Networks and the embedded relationships are critical determinants of how people communicate and form beliefs. The explosion of social media has significantly increased the scope and impact of social learning among consumers. This paper studies observational learning in networks of friends versus strangers. A consumer decides whether to adopt a product after receiving a private signal about product quality and observing the actions of others. The preference for the product has greater heterogeneity in the stranger-network than in the friend-network. We show that when the network is small, observing friends’ actions helps the consumer make more accurate inferences about quality. As the network grows, however, the stranger-network becomes more effective.

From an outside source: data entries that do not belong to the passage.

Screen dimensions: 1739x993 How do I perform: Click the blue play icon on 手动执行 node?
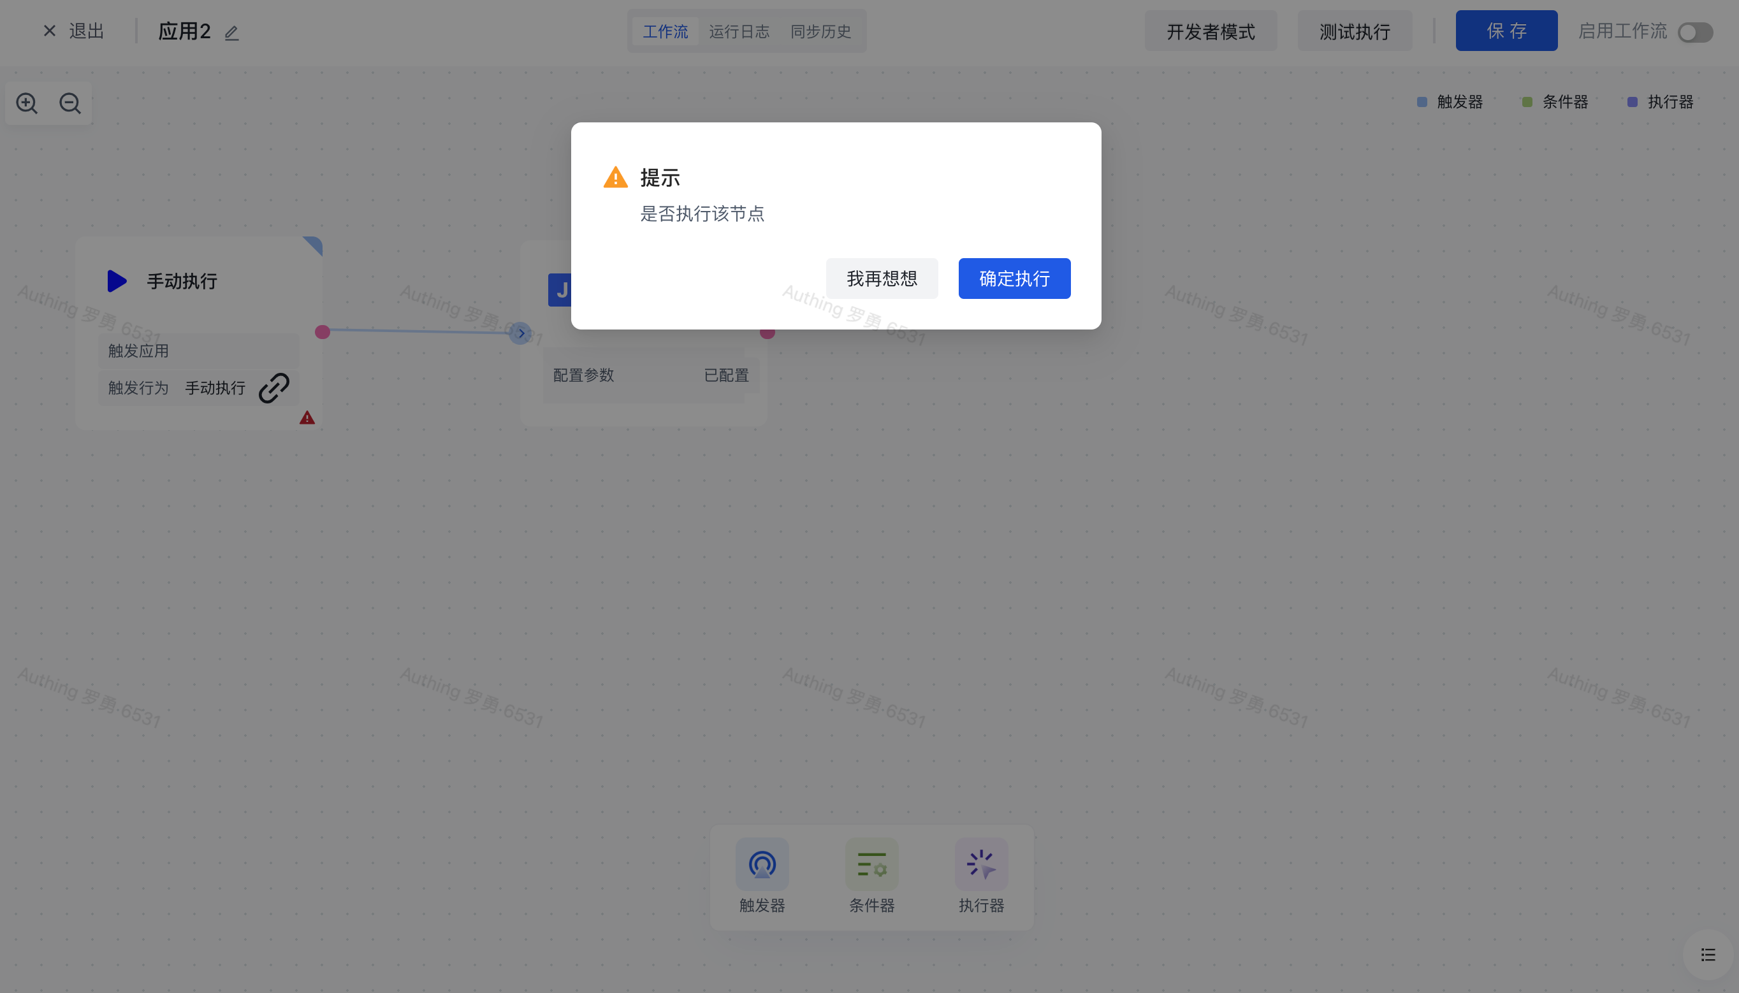click(117, 281)
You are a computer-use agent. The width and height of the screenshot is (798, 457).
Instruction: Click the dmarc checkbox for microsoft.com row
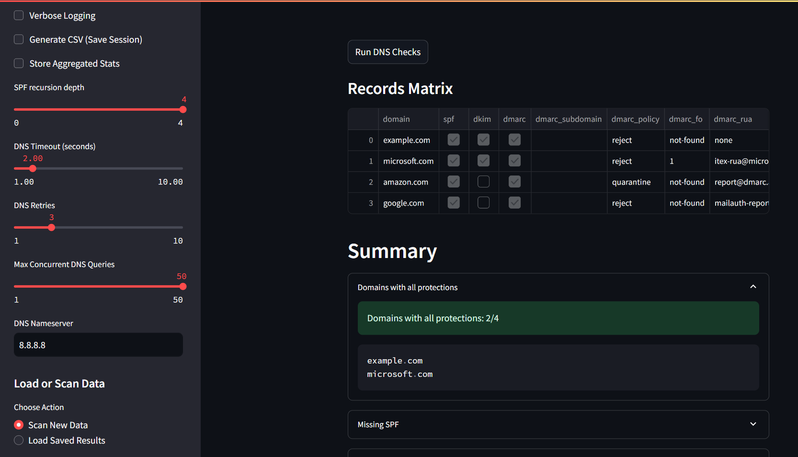point(514,161)
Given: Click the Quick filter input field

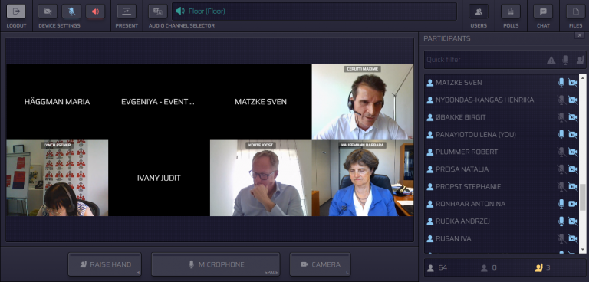Looking at the screenshot, I should [485, 60].
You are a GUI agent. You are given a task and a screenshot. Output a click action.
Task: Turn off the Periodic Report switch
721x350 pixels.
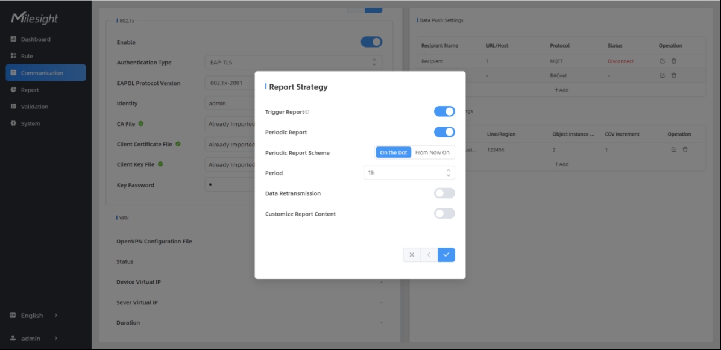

Underlying these results are two competing effects of network heterogeneity on social learning. These are the individual preference effect , which allows one to make a better quality judgment when the preference element of past actions is more certain, and the social conforming effect , wherein private signals are underused in quality judgment as people follow others’ actions. We find cascading is more likely to occur in the friend-network than in the stranger-network. For a high-quality firm, the stranger-network generates greater sales than the friend-network when the network size is sufficiently large or the private signal is sufficiently accurate. We also examine the existence of experts and firms using advertising to influence consumers. Finally, we show how networks that are highly homogeneous or heterogeneous could impede observational learning.

Suggested Citation

  • Jurui Zhang & Yong Liu & Yubo Chen, 2015. "Social Learning in Networks of Friends versus Strangers," Marketing Science, INFORMS, vol. 34(4), pages 573-589, July.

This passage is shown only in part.